This is a record of the proceedings in the Supreme Court bench hearings on the Constitutional validity of Aadhaar, which began on Feb 13, 2018. You may read the previous days’ proceedings here: Day 1Day 2Day 3Day 4Day 5Day 6Day 7Day 8Day 9, Day 10, Day 11, Day 12, Day 13Day 14, and Day 15.

Senior Advocate P. Chidambaram continued his arguments for his petitioner Jairam Ramesh, challenging the Aadhaar Act on the ground that it was incorrectly certified as a Money Bill. His third proposition was that the speaker’s decision is not final, it is subject to judicial review. He read relevant excerpts from the case of Sub-committee on judicial accountability vs Union of India.

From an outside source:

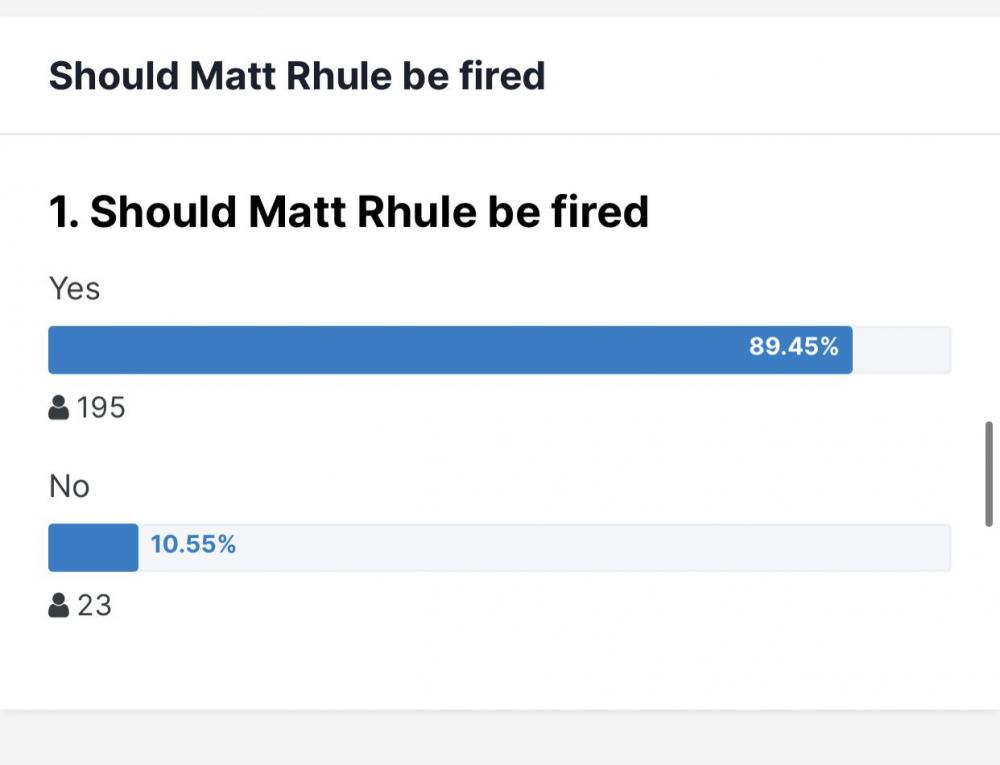Open the list of 195 Yes voters
Screen dimensions: 1000x765
101,408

Speaker’s decision is not final, it is subject to judicial review

Mr. Chidambaram went on to read the decision in S R Bommai v. Union of India,where despite finality of the satisfaction of President to proclaim an emergency or President rule, such satisfaction was held to be subject to judicial review – paragraph 90 “the satisfaction of the President mentioned in clause (1), shall be final and conclusive and shall not be questioned in any court on any ground.” He explained the difference between various phrases such as : final, conclusive, and “shall not be questioned in any court”.

Mr. Chidambaram read on the different cases referred in SR Bommai on the scope of judicial review and a similar reference to Kihoto Hollohan case where final is distinguished as beyond appeal, but not beyond review.

Mr. Chidambaram said that any Bill incorrectly passed as a Money Bill strikes at the root of one of the Basic features of the Constitution. Federalism. Rajyasabha is the council of the States.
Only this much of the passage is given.